EXERCISE REQUIREMENTS | Reproduce the part of the records that opens with the line containing "This screenshot has" and closes with the line containing "center [286, 22].", leaving out the pictures.

SUPPLIED ENTRIES |
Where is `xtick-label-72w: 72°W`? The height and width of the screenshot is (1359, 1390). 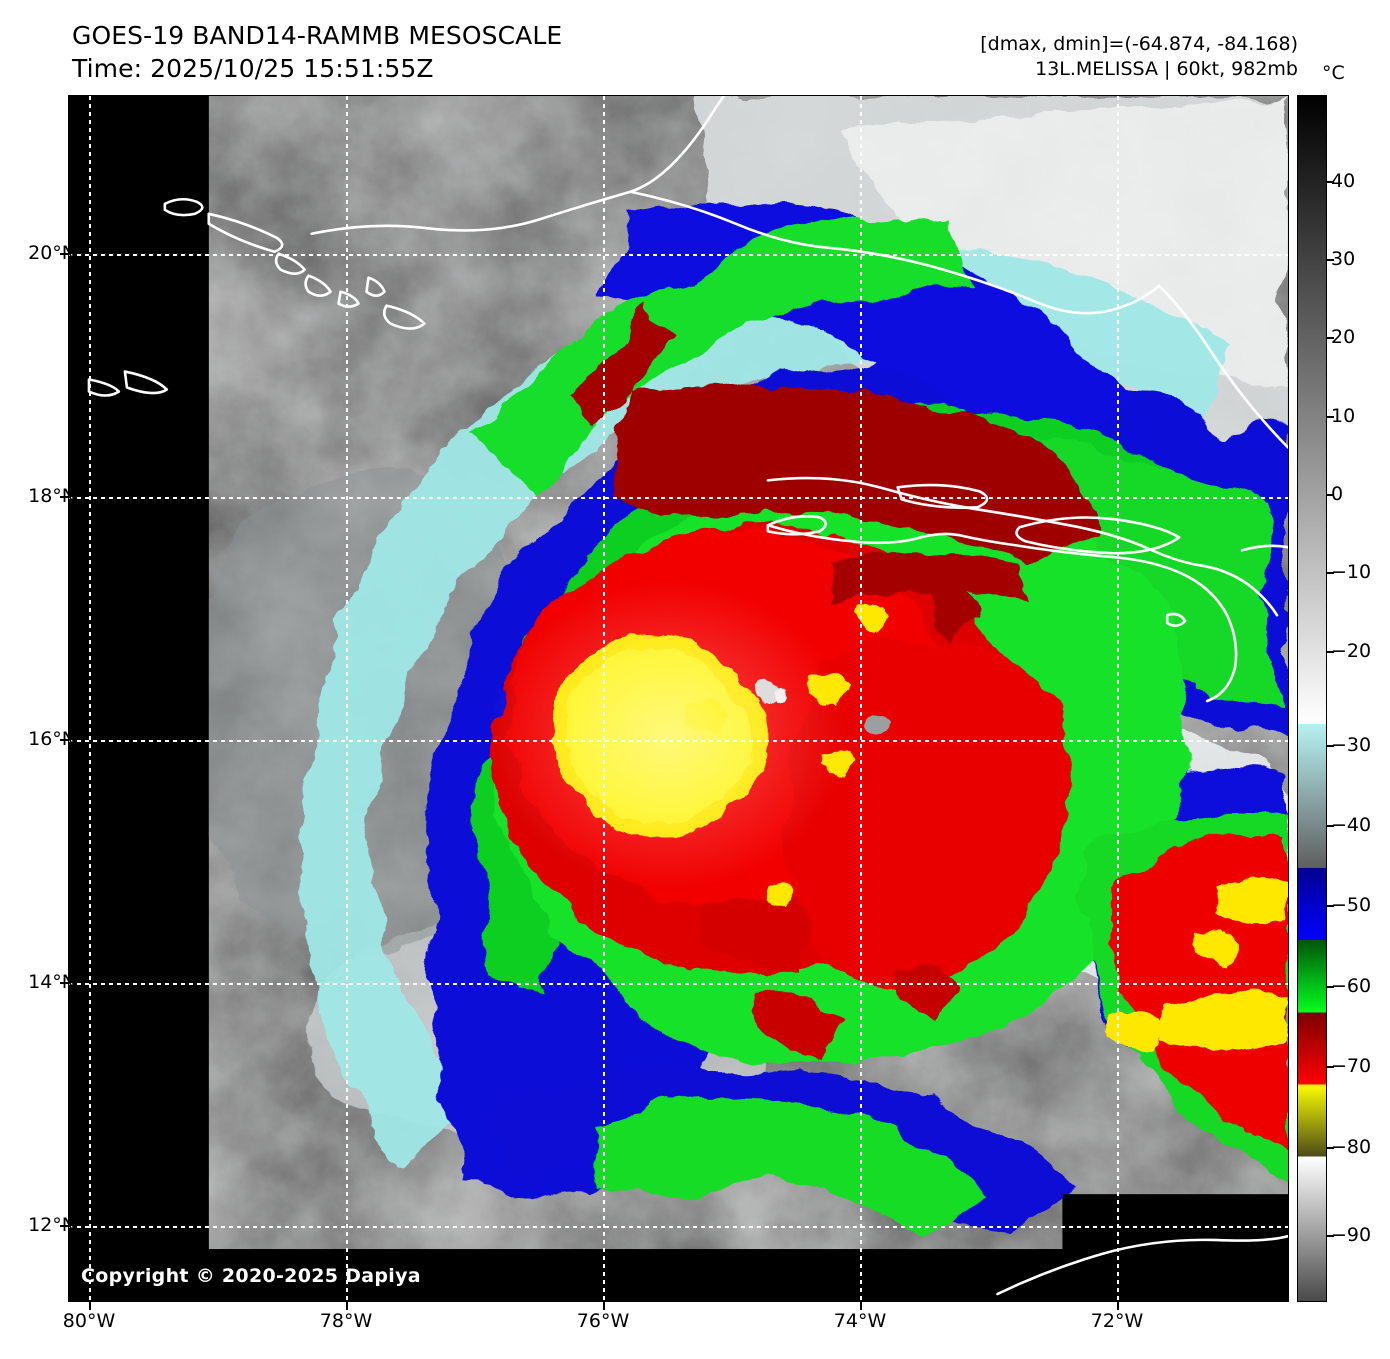
xtick-label-72w: 72°W is located at coordinates (1117, 1321).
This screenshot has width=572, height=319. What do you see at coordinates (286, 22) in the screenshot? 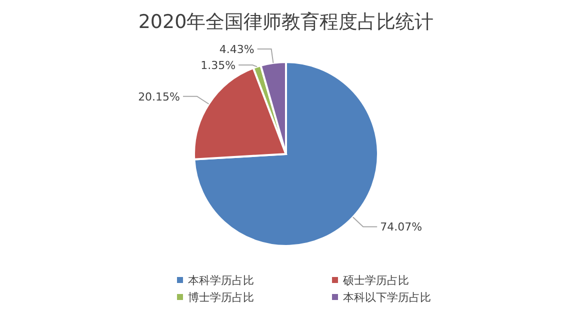
I see `chart-title: 2020年全国律师教育程度占比统计` at bounding box center [286, 22].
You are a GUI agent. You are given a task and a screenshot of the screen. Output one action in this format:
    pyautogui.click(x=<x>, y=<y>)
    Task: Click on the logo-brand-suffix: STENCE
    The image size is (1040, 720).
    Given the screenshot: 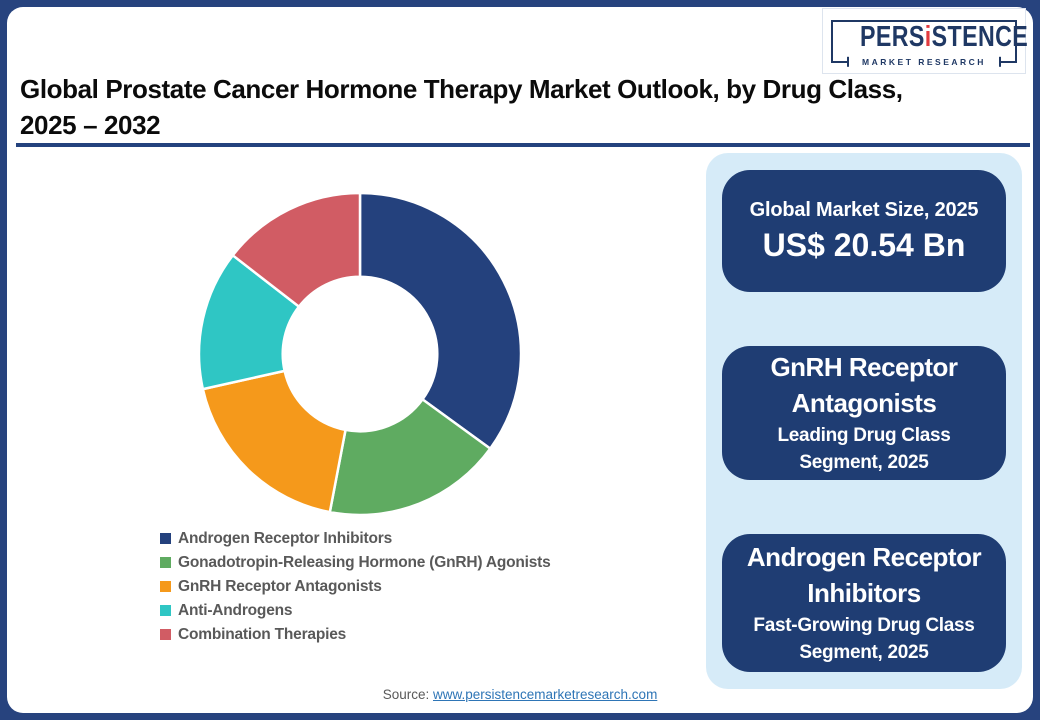 What is the action you would take?
    pyautogui.click(x=980, y=36)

WRITTEN RESPONSE |
This screenshot has width=572, height=319. What do you see at coordinates (286, 22) in the screenshot? 
I see `chart-title: 2020年全国律师教育程度占比统计` at bounding box center [286, 22].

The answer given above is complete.